++++ Input for this task

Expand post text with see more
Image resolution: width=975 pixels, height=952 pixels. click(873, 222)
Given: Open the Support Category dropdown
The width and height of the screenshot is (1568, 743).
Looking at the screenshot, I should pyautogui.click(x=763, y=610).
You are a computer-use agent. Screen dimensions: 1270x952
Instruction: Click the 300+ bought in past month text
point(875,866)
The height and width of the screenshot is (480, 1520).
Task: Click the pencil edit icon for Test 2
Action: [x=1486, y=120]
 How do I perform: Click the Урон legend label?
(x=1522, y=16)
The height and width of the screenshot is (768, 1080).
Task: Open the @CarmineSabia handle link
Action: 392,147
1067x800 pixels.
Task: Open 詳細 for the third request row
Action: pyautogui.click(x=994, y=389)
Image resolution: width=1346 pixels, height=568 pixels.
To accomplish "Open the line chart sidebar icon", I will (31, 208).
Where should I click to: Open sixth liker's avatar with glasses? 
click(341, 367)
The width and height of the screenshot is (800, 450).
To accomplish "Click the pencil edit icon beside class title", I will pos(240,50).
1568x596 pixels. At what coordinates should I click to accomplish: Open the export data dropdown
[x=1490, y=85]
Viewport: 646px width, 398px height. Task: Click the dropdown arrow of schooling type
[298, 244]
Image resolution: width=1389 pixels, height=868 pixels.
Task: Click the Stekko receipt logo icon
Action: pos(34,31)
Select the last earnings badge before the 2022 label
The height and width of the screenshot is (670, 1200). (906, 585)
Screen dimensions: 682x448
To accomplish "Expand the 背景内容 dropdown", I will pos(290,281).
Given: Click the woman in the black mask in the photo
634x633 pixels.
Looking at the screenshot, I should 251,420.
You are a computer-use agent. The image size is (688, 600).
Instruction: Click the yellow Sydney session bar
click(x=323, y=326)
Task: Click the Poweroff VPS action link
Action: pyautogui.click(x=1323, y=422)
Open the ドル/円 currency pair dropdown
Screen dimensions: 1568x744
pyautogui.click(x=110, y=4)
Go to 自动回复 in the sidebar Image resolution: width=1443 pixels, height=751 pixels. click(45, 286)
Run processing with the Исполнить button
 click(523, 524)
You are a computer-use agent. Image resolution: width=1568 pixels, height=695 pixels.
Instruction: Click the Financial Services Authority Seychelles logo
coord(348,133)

++++++++

= Exercise details =
Copy out each record, keeping every word as it is.

= Output =
Expand post text with see more
Image resolution: width=975 pixels, height=952 pixels. click(873, 222)
Given: Open the Support Category dropdown
The width and height of the screenshot is (1568, 743).
Looking at the screenshot, I should pyautogui.click(x=763, y=610).
You are a computer-use agent. Screen dimensions: 1270x952
Instruction: Click the 300+ bought in past month text
point(875,866)
The height and width of the screenshot is (480, 1520).
Task: Click the pencil edit icon for Test 2
Action: [x=1486, y=120]
 How do I perform: Click the Урон legend label?
(x=1522, y=16)
The height and width of the screenshot is (768, 1080).
Task: Open the @CarmineSabia handle link
Action: 392,147
1067x800 pixels.
Task: Open 詳細 for the third request row
Action: pyautogui.click(x=994, y=389)
Image resolution: width=1346 pixels, height=568 pixels.
To accomplish "Open the line chart sidebar icon", I will (31, 208).
Where should I click to: Open sixth liker's avatar with glasses? 
click(341, 367)
The width and height of the screenshot is (800, 450).
To accomplish "Click the pencil edit icon beside class title", I will pos(240,50).
1568x596 pixels. At what coordinates should I click to accomplish: Open the export data dropdown
[x=1490, y=85]
Viewport: 646px width, 398px height. Task: Click the dropdown arrow of schooling type
[298, 244]
Image resolution: width=1389 pixels, height=868 pixels.
Task: Click the Stekko receipt logo icon
Action: pos(34,31)
Select the last earnings badge before the 2022 label
The height and width of the screenshot is (670, 1200). (906, 585)
Screen dimensions: 682x448
To accomplish "Expand the 背景内容 dropdown", I will pos(290,281).
Given: Click the woman in the black mask in the photo
634x633 pixels.
Looking at the screenshot, I should 251,420.
You are a computer-use agent. The image size is (688, 600).
Instruction: Click the yellow Sydney session bar
click(x=323, y=326)
Task: Click the Poweroff VPS action link
Action: pyautogui.click(x=1323, y=422)
Open the ドル/円 currency pair dropdown
Screen dimensions: 1568x744
pyautogui.click(x=110, y=4)
Go to 自动回复 in the sidebar Image resolution: width=1443 pixels, height=751 pixels. click(45, 286)
Run processing with the Исполнить button
 click(523, 524)
You are a computer-use agent. Image resolution: width=1568 pixels, height=695 pixels.
Instruction: Click the Financial Services Authority Seychelles logo
coord(348,133)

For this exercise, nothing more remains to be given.